Hemos visto que la necesidad por lo auténtico no nació con la inteligencia artificial, aunque la IA la haya vuelto más urgente. Por otro lado, el sociólogo francés Gilles Lipovetsky explica mejor que nadie su desarrollo (y a veces involución); en La consagración de la autenticidad (Anagrama) nos dice que, desde los años setenta, el derecho a ser uno mismo se convirtió en el ideal existencial de nuestra época, y esa obsesión terminó filtrándose en lo que comemos (orgánico, de temporada), en los destinos que elegimos para viajar (con raíces, con oficio detrás), en cómo nos vestimos y hasta en la vida interior que creemos merecer; en muchas ocasiones, se ha desvirtuado la autenticidad personal por un tema más bien de estatus. Lipovetsky sitúa el arranque de todo esto en el siglo dieciocho, cuando Rousseau elevó la sinceridad con uno mismo al rango de virtud suprema, y advierte algo que nos parece central: las marcas se apropiaron de ese discurso (sé tú mismo, no imites, conviértete en lo que eres) para vendernos justo lo contrario, un molde más. Nos gusta pensar que buscamos lo auténtico por convicción, pero quizás sea porque vivimos una época sin certezas más grandes, y aferrarse a lo genuino es una manera de no caer. Al final del libro se percibe que Lipovetsky apunta más a una autenticidad colectiva que a una individual; no desde el egoísmo de lo personal, sino que la autenticidad a partir de lo social puede fungir como contrapunto de aquella que se instalado con base en el  consumismo, el ecocidio y el capitalismo más feroz.

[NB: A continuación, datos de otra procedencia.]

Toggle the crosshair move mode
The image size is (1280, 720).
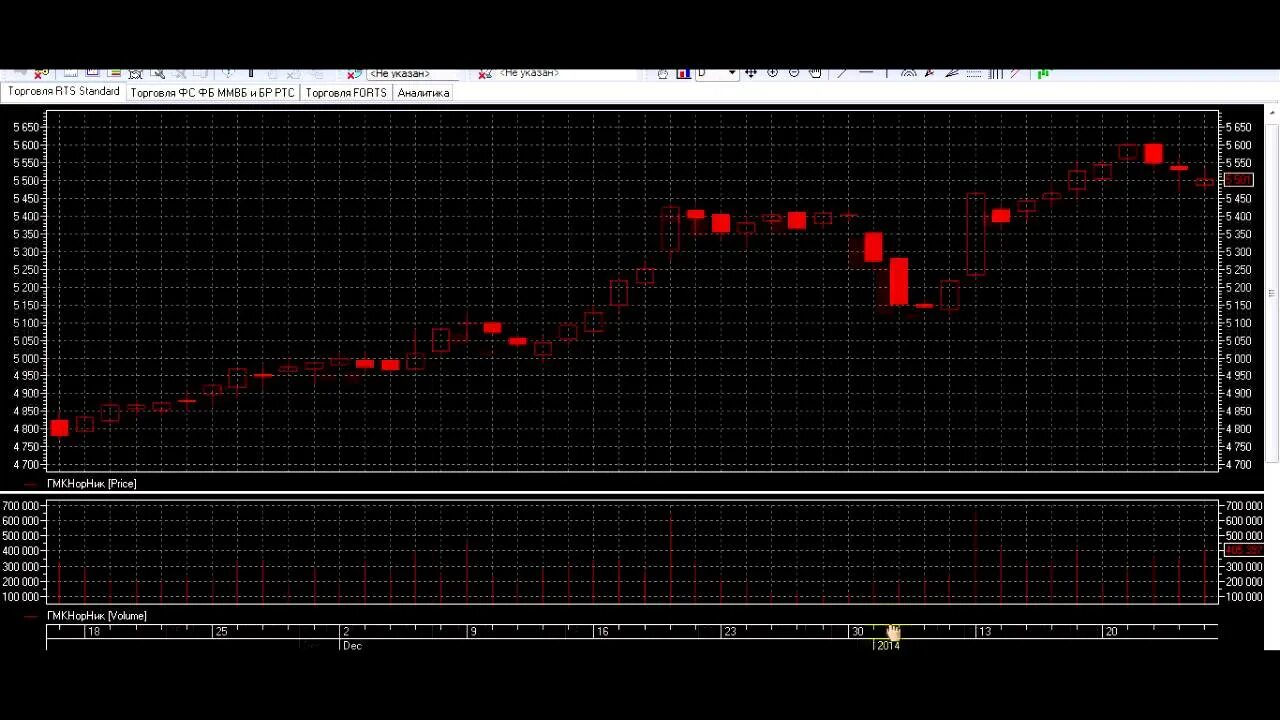pos(752,73)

Y sin embargo, el progreso, con la tecnología como eje, avanza de manera apabullante, sin importarle, en términos de autenticidad, los derechos de autor de obras con las que ha sido alimentada la IA, gracias a lo cual un chatbot puede escribir un poema “al estilo de Machado” o crear una imagen tipo Estudio Ghibli; o peor aún, los derechos humanos de las comunidades que sufren a causa de la escasez de agua por culpa de la necesidad de enfriar, 24 horas al día, edificios llenos de servidores; desgraciadamente, la creciente demanda de estas tecnologías apunta a que éstos se van a multiplicar de manera preocupante (más) en los próximos años.

Team cicatriz

Después de todo lo anterior tanto cuadro falso, tanto clásico reescrito y a Strachey enamorando a una máquina, nos queda una sospecha simple: la autenticidad nunca fue un problema de tecnología; fue y será siempre un problema nuestro. Van Meegeren necesitaba que lo miraran como miraban a Vermeer. Strachey necesitaba reírse de algo que su época tomaba muy en serio. Nosotros necesitamos creer que detrás de una canción, un cuadro o un poema hubo alguien que sintió antes de crear, aunque ya no podamos comprobarlo a simple vista. La inteligencia artificial no inventó esa necesidad, la puso a prueba con una velocidad que ni los falsificadores ni los escritores de ciencia ficción ni los programadores de Manchester alcanzaron a imaginar. Por eso, cuando escuchamos una canción con la voz clonada, algo en nosotros se resiste, sin poder explicar del todo por qué. Ese margen de resistencia, tan difícil de medir y tan fácil de sentir, es lo único que tenemos para no rendirnos ante la copia perfecta. Por eso, mientras exista, aquí seguiremos prefiriendo el error, la cicatriz real, aunque cueste una vida y aunque, casi siempre, nadie note la diferencia.